**Exercise requirements**
Read the lines below. Copy out any that hold the string "Enable".

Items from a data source
══════

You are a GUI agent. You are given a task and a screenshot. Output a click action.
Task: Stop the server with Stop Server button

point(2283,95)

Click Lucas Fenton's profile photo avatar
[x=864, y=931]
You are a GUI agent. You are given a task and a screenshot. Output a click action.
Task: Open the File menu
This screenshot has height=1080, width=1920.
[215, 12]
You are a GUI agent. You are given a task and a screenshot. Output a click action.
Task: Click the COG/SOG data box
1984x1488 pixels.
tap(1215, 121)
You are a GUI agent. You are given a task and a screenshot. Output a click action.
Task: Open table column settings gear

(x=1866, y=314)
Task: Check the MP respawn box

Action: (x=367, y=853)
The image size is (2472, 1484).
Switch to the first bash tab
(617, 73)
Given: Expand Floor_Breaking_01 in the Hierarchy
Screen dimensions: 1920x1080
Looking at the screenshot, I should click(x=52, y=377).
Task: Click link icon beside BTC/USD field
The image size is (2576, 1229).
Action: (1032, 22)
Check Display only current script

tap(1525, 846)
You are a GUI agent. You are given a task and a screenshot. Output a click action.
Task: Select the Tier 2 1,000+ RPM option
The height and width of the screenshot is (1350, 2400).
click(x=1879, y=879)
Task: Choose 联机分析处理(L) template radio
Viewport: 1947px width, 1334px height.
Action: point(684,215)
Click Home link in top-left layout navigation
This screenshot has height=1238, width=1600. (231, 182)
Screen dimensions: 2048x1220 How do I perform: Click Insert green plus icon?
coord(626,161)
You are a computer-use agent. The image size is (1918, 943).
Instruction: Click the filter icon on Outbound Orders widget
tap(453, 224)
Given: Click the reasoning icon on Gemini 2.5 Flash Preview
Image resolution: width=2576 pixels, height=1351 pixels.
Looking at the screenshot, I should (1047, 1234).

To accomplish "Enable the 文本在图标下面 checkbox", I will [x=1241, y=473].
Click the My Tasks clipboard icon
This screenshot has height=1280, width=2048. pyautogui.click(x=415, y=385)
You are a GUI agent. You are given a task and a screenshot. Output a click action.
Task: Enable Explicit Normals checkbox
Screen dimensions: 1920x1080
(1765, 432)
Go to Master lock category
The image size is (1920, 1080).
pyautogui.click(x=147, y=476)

══════

**Written answer**
To accomplish "Enable the 文本在图标下面 checkbox", I will [x=1241, y=473].
Task: Enable Explicit Normals checkbox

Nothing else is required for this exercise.